(Extracted text)
┌──
I’m talking about them being fine with having to find carts, not the hoarding of carts. As I’ve mentioned, I’m all for anti-griefing rules including banning hoarding carts.
No one was 'fine' with it though. The only reason the 'hording' of carts entered the ruleset was due to the sheer volume of complaints. To stay on with the thread; the whole thing would be a nonissue if carts became craftable.
Find one instance of me/my groups cart blocking. I’ll wait. As for hoarding, I suppose you’ve got an argument there but, once rules were implemented it was highly discouraged amongst us.
I remember having to handle multiple complaints on your clan in the past concerning cart blocking with one in particular; specifically in Brack castle on the Normandy map. Only reason I remember it was because I physically had to intervene and end the war because both sides (Blackfyres vs some sort of coalition? I don't recall) just cart blocked their respective castles, ignored members of the staff to stop, and just continued. The war wouldn't end, and both sides used the 'warzone rule' to wipe a bunch of pubs. Had to intervene, reprimand both sides, and force the war to end, which I rarely did. Can count the number of peak time wars I had to end on one hand, so when that happened, **** had properly hit the fan. However, I'll concede the point that I don't remember if you were personally online and leading at the time, but I remember clearly that the Blackfyres held Brack castle and had blocked the gates and flag cap point with carts.
I don't have screenshots on the matter because I was an admin for most of PWs life cycle, I didn't play the mod itself much during peak time.
You act as if PW/PK was a failure. What failure? It was one of the most long-lasting mods, outlasting pretty much every warband mod out there. The fact it was alive and populated well into 2020, and is still going, is a testimate to its genius. Sure, people get bored and stop playing, but they do that for every game. I don’t play medieval II total war anymore, does that make that 16 year old game terrible?
By no means was it a failure, but it did die due to lack of interest, bad servers, and development ending. It is was only a "failure" of a mod per say in the sense that it died, at least in terms of NA.
I don’t think you’re very connected with what has been going on in the past few years on PW/PK. Pretty sure PW’s update cycle ended in 2015 or soon after, no? If anything, it either stayed the same (EU) or even grew (NA) after that time, at least on NA largely due to the activity of large clans hosted by people like Shadow, Beefy, Matthew, Jake and myself. We even pulled people from other games and modules and boosted the population for some time. I never saw the population on an NA server get to 200 until 2017, well after I joined the community.
└──
(Dataset rows)
┌──
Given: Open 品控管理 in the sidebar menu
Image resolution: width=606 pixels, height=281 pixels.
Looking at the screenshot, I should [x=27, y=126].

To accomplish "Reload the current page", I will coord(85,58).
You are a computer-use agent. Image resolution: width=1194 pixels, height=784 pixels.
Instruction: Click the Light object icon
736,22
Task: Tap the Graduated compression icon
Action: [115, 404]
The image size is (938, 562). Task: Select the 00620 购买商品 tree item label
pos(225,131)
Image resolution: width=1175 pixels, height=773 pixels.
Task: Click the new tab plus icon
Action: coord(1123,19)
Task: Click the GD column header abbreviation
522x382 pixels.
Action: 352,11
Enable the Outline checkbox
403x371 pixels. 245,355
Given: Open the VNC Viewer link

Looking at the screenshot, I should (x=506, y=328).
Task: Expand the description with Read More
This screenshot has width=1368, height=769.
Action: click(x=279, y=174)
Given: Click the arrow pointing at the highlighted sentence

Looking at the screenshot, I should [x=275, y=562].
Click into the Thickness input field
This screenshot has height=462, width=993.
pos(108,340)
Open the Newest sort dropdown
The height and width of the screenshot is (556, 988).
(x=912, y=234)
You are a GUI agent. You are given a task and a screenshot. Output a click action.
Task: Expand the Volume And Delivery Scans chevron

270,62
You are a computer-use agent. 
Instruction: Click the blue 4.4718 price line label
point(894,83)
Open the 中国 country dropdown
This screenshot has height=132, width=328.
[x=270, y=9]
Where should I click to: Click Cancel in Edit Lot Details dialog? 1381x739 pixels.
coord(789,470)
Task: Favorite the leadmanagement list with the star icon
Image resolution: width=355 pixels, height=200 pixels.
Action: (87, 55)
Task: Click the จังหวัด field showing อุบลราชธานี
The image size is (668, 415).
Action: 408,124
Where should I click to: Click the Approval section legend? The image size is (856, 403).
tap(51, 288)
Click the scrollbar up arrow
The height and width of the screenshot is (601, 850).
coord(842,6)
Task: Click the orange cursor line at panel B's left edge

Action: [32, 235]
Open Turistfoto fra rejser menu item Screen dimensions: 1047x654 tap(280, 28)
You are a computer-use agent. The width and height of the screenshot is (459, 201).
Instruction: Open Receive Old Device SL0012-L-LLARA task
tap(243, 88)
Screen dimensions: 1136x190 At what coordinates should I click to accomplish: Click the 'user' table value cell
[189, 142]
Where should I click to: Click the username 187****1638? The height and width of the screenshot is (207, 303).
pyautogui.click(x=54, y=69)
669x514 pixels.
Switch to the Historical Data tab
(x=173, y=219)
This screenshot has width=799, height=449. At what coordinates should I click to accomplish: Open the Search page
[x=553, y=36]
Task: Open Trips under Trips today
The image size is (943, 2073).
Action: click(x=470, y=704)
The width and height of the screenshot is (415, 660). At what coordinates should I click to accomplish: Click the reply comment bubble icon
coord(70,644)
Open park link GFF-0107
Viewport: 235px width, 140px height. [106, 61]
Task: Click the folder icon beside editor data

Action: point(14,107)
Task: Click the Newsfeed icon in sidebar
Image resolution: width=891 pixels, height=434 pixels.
└──
(To do)
1 – Update the dataset rows, everything from "Task: Click the GD column header abbreviation" down to "Action: click(x=279, y=174)", so that "Outline" becomes "Border" and nothing else changes. Return only those lines.
2 – Write what comes next in the forum argument about the PW/PK Warband mod, picking up after its last line.

(Results for the exercise)
1 –
Task: Click the GD column header abbreviation
522x382 pixels.
Action: 352,11
Enable the Border checkbox
403x371 pixels. 245,355
Given: Open the VNC Viewer link

Looking at the screenshot, I should (x=506, y=328).
Task: Expand the description with Read More
This screenshot has width=1368, height=769.
Action: click(x=279, y=174)

2 –
PW's NA population plummeted for a time after Clarky got DDoSed and his one server (I can't remember which one it was) died off. Think it was celestial that took over after that? But when PK dropped, pops climbed up again, at least for a time. At least that's how I remember how it went down; but I concede that I haven't been active in PW/PK since 2019ish I think, so I'll leave that be. You've been more active than I in recent memory so you're probably correct.
I’m not saying I do. I’m just saying that taking out an aspect of the game and another thing that you have to “worry about” is probably something to be concerned about. Just like how I’m sure everyone would like a more in depth farming system, it’s another thing you need to pay attention to, which is always good.
Fair, +1. From your previous post your 'not reinventing the wheel' didn't make sense in that regard, but thank you for clarifying.
Again, if you have rules against this and enforce them, then it isn’t a problem. Just like since 2016 on NA (and as far as I know on EU, during my time in the Lannisters there was no issue with this and we often returned carts to enemies to make sure we wouldn’t be accused of breaking the rule), this has not been an issue.
I recall it being an on and off issue. It'd be a non-issue for weeks and then a major war would start and someone would be dumb enough to try it again; whole server would flip out and then it'd calm down again. I'd simply like to see it not even be an issue anymore. If you can't cart horde or block castles with undestroyable props, no one can complain about it.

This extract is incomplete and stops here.